Although this study was not designed to determine which specific exercises were beneficial, an editorial response to this study in the same journal argues that only 2 of the set of exercises were likely capable of effecting the improvements they reported. These 2 exercises included sucking the tongue upward against the palate for a total of 3 minutes throughout the day, and inflating a balloon by blowing forcefully and then breathing in deeply through the nose, repeated 5 times without removing the balloon from the mouth. The tongue exercise is intended to increase the strength of tongue protrusion, and the balloon exercise is intended to increase the strength of the pharyngeal wall. Although more research is needed to clarify the effects of oropharyngeal exercise on OSA, this recent study suggests a promising new approach to treating the condition.

Positional treatments

Many people benefit from sleeping at a 30 degree elevation of the upper body or higher, as if in a recliner. Doing so helps prevent the gravitational collapse of the airway. Lateral positions (sleeping on a side), as opposed to supine positions (sleeping on the back), are also recommended as a treatment for sleep apnea, largely because the gravitational component is smaller than in the lateral position. A 30 degree elevation of the upper body can be achieved by sleeping in a recliner, an adjustable bed, or a bed wedge placed under the mattress. This approach can easily be used in combination with other treatments and may be particularly effective in very obese people.

Prognosis

Many studies indicate that it is the effect of a "fight or flight" response on the body that happens with each apneic event that increases health risks and consequences in OSA. The fight or flight response causes many hormonal changes in the body; those changes, coupled with the low oxygen saturation level of the blood, cause damage to the body over time.

Although it takes some trial and error, most patients find a combination of treatments which reduce apnea events and improve their overall health, energy, and well-being.

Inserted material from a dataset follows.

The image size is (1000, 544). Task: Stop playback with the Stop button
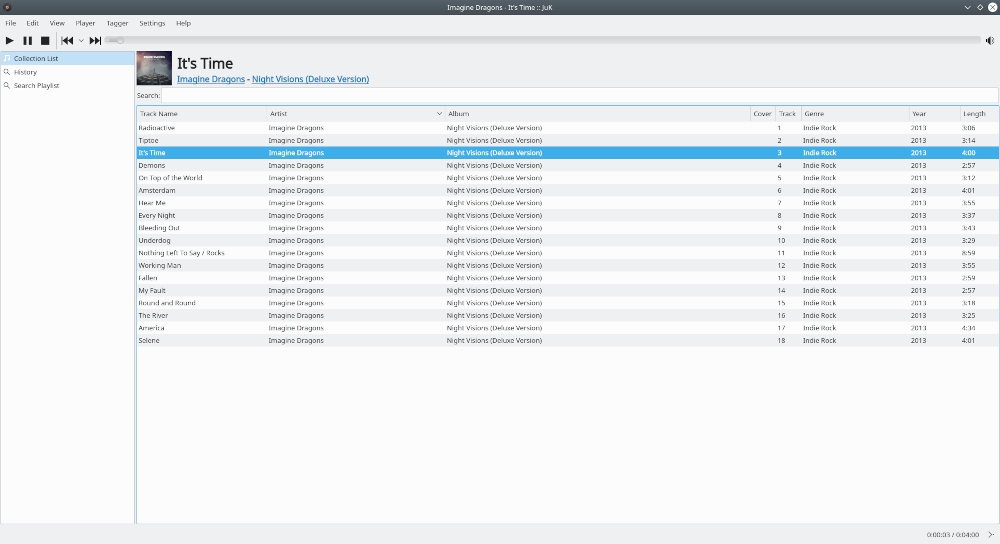45,40
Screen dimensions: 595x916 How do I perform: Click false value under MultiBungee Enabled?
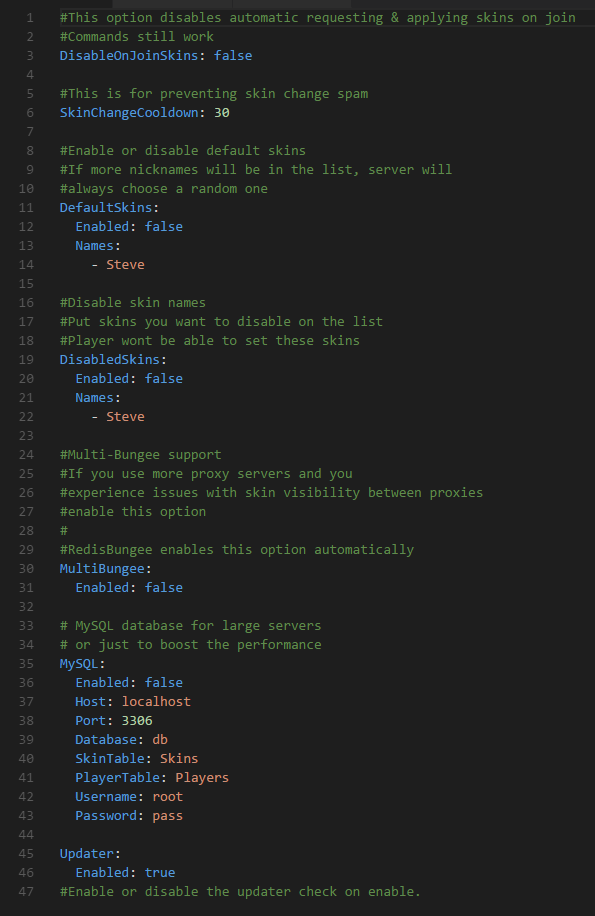click(x=163, y=588)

Without treatment, the sleep deprivation and lack of oxygen caused by sleep apnea increases health risks such as cardiovascular disease, high blood pressure, stroke, diabetes, clinical depression, weight gain and obesity.

The most serious consequence of untreated OSA is to the heart. Sleep apnea sufferers have a 30% higher risk of heart attack or death than those unaffected. In severe and prolonged cases, there are increases in pulmonary pressures that are transmitted to the right side of the heart. This can result in a severe form of congestive heart failure known as cor pulmonale. One prospective study showed that patients with OSA, compared with healthy controls, initially had statistically significant increases in vascular endothelial growth factor (P=.003) and significantly lower levels of nitrite-nitrate (P=.008), which might be pathogenic factors in the cardiovascular complications of OSA. These factors reversed to normal levels after 12 weeks of treatment by CPAP, but further long-term trials are needed to assess the impact of this therapy.

Elevated arterial pressure (i.e., hypertension) can be a consequence of OSA syndrome. When hypertension is caused by OSA, it is distinctive in that, unlike most cases (so-called essential hypertension), the readings do not drop significantly when the individual is sleeping. Stroke is also known to be associated with OSA.